My Take: This Is a Turning Point for Gaming

I’ve been playing EA games for over two decades. I’ve criticized their DLC practices, their microtransactions, and their treatment of The Sims community. But I’ve also loved their games — The Sims, Battlefield, Dead Space. EA has always been a complicated relationship for gamers.

This buyout changes everything. It’s not just about more expensive DLC or worse monetization — though both are coming. It’s about who owns the games we play and what they represent. When a regime that criminalizes LGBTQ+ existence buys the most inclusive franchise in gaming history, that’s not a business deal. That’s a statement.

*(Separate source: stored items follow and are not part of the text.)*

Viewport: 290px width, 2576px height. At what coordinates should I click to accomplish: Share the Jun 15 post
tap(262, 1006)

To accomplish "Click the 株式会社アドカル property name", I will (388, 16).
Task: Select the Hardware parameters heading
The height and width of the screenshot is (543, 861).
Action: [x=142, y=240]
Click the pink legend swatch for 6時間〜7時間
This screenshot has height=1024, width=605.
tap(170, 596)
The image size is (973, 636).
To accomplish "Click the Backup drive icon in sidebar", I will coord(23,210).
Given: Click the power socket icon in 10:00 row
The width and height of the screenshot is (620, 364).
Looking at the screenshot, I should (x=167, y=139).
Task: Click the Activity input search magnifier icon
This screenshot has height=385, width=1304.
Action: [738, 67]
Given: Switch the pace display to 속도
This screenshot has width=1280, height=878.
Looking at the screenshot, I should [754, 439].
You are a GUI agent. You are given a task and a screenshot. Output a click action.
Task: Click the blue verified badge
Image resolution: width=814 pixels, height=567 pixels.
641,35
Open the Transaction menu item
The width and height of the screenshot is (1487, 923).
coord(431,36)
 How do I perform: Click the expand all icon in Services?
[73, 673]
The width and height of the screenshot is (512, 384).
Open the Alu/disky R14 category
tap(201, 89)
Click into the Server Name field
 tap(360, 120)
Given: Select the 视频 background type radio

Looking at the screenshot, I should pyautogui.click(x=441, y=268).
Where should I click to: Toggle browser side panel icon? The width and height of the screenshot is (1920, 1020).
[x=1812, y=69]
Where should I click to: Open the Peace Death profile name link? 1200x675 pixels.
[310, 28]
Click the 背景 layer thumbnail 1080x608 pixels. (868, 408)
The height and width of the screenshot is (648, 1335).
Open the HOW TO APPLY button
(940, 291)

Saudi Arabia isn’t investing in gaming because they love games. They’re investing because gaming reaches 3 billion people and they want to control the narrative. The EA buyout is sportswashing at an unprecedented scale — and we’re the ones being washed.

The creator exodus gives me hope. When lilsimsie says EA benefits more from her content than she does, when James Turner walks away from his Creator Code, when dozens of creators choose principles over access — that’s the gaming community pushing back. That matters.

But it’s not enough. The deal is happening. The question isn’t whether EA will be sold to Saudi Arabia — it’s what we do about it. And the answer, for me, is simple: I’ll keep playing games I love, but I’ll never stop asking who profits from my playtime. And right now, the answer to that question makes me deeply uncomfortable.

The Sims taught me that love is love. The Sims’ new owners disagree. That’s the conflict that defines this moment in gaming history. And I’m not going to pretend it’s okay.